→ Information given:

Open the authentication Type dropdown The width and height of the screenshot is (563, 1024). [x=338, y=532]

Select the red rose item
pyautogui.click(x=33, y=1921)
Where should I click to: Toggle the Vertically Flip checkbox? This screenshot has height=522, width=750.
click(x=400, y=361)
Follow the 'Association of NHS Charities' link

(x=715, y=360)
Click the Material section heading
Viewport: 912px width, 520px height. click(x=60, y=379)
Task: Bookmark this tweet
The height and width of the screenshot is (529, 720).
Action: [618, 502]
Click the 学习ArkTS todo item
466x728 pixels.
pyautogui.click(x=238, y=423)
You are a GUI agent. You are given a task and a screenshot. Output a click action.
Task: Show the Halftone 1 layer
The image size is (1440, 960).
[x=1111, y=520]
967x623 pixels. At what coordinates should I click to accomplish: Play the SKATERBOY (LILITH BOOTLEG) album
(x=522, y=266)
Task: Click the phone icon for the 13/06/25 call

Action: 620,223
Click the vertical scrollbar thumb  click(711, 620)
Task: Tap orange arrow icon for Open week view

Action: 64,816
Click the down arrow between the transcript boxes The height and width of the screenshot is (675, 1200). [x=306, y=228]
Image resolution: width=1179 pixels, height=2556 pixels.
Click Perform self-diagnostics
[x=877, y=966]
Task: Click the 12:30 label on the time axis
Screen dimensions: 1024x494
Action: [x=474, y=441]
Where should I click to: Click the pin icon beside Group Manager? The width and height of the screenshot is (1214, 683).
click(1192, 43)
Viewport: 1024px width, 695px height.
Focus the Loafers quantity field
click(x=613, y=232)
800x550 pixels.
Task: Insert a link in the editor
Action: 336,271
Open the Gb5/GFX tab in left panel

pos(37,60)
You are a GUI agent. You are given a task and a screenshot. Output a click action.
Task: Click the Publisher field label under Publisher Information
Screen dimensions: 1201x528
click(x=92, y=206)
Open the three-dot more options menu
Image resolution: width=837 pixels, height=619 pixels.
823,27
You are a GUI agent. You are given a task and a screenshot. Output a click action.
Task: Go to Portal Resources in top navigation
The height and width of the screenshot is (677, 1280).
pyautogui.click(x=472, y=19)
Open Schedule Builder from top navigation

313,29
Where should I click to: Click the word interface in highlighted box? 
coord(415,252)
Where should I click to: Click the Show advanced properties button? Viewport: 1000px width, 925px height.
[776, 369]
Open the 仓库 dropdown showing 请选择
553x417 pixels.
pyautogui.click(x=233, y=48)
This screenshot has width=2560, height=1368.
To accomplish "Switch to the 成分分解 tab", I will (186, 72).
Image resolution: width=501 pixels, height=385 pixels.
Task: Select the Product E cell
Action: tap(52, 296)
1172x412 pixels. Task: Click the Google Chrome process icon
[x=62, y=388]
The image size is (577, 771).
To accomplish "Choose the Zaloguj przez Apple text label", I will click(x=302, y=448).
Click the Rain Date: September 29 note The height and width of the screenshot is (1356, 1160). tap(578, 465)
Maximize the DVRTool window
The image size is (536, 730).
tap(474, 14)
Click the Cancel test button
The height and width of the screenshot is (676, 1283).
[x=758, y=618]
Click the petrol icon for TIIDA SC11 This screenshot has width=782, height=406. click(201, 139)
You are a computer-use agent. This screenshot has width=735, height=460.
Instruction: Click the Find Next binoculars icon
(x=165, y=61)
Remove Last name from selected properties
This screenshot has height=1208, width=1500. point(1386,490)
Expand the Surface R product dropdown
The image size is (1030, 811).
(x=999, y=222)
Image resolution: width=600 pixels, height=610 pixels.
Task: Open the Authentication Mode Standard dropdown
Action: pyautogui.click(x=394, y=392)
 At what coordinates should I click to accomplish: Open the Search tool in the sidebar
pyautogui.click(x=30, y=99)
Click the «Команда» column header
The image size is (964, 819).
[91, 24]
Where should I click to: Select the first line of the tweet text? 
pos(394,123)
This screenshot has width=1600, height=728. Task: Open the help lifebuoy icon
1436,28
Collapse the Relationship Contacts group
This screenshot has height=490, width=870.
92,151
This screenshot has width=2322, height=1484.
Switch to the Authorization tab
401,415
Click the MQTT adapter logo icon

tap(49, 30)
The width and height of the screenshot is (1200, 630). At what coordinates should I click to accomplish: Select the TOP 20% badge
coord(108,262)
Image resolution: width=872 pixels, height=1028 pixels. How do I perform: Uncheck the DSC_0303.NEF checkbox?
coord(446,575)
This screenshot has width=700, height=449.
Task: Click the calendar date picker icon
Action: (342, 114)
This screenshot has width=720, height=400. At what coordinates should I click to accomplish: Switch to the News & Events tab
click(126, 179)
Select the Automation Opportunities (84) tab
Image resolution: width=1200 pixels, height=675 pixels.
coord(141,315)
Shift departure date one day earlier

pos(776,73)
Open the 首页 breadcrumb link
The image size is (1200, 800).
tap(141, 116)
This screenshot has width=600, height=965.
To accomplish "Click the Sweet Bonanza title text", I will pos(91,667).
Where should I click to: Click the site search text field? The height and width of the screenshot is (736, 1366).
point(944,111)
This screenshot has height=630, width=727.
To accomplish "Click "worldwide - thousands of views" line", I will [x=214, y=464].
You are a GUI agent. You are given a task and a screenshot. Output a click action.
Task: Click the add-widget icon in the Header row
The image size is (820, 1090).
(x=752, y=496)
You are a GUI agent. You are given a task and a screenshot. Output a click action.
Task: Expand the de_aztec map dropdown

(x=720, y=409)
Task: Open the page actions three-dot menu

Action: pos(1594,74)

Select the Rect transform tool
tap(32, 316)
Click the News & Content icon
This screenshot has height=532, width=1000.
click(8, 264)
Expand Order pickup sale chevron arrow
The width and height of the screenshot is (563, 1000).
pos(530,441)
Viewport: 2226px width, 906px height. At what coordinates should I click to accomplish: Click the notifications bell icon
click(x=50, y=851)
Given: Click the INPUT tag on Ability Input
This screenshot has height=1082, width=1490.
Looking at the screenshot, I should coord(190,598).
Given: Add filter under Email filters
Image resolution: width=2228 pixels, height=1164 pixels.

→ What you have to do:
The range runs from the line with "This screenshot has height=630, width=727." to the last line of the entries above, both included. Restate it word for word.

→ Answer to this exercise:
This screenshot has height=630, width=727.
To accomplish "Click "worldwide - thousands of views" line", I will [x=214, y=464].
You are a GUI agent. You are given a task and a screenshot. Output a click action.
Task: Click the add-widget icon in the Header row
The image size is (820, 1090).
(x=752, y=496)
You are a GUI agent. You are given a task and a screenshot. Output a click action.
Task: Expand the de_aztec map dropdown

(x=720, y=409)
Task: Open the page actions three-dot menu

Action: pos(1594,74)

Select the Rect transform tool
tap(32, 316)
Click the News & Content icon
This screenshot has height=532, width=1000.
click(8, 264)
Expand Order pickup sale chevron arrow
The width and height of the screenshot is (563, 1000).
pos(530,441)
Viewport: 2226px width, 906px height. At what coordinates should I click to accomplish: Click the notifications bell icon
click(x=50, y=851)
Given: Click the INPUT tag on Ability Input
This screenshot has height=1082, width=1490.
Looking at the screenshot, I should coord(190,598).
Given: Add filter under Email filters
Image resolution: width=2228 pixels, height=1164 pixels.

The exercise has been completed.